Alcohol consumption was also a key factor in the increase in male-on-male violence occurring between 3 a.m. and 4 a.m., which police said was primarily responsible for a 1.5 per cent overall rise in crimes against person.
“I think the later in the day that you get when people are consuming alcohol, the more likely there are to be acts of violence, and we know that those are the facts from our statistics,” Cooper said.
Other notable statistics in the report included a 3.8 per cent decrease in reported missing persons and a three per cent rise in calls for domestic issues.

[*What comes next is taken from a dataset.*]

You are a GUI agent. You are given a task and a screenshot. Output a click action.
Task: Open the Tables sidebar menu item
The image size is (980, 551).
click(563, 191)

Reflecting on lessons learned from the year, Cooper pointed to increased police visibility in the downtown core, increased drug enforcement and traffic safety initiatives, noting a six-year low in reported traffic accidents.
He also emphasized the need to work together with other community organizations.
“We … know that the work we do through the community mobilization where we’re partnering with agencies such as the Grand Council and the RCMP and the health region and the education systems, those are important preventative steps to take and I think we’ll see long-term goals and long-term gains just simply by that collaborative effort,” Cooper said.
In terms of challenges going forward, he pointed to the mobility of offenders, noting that for the third year in a row, 34 per cent of individuals arrested by police did not come from within the community.
“We have a community that’s quite young … Young people tend to be victims of crime more often (and) they tend to be offenders of crime more often,” Cooper added.
“So we have a challenging, vibrant community that’s going to take a lot of our resources.”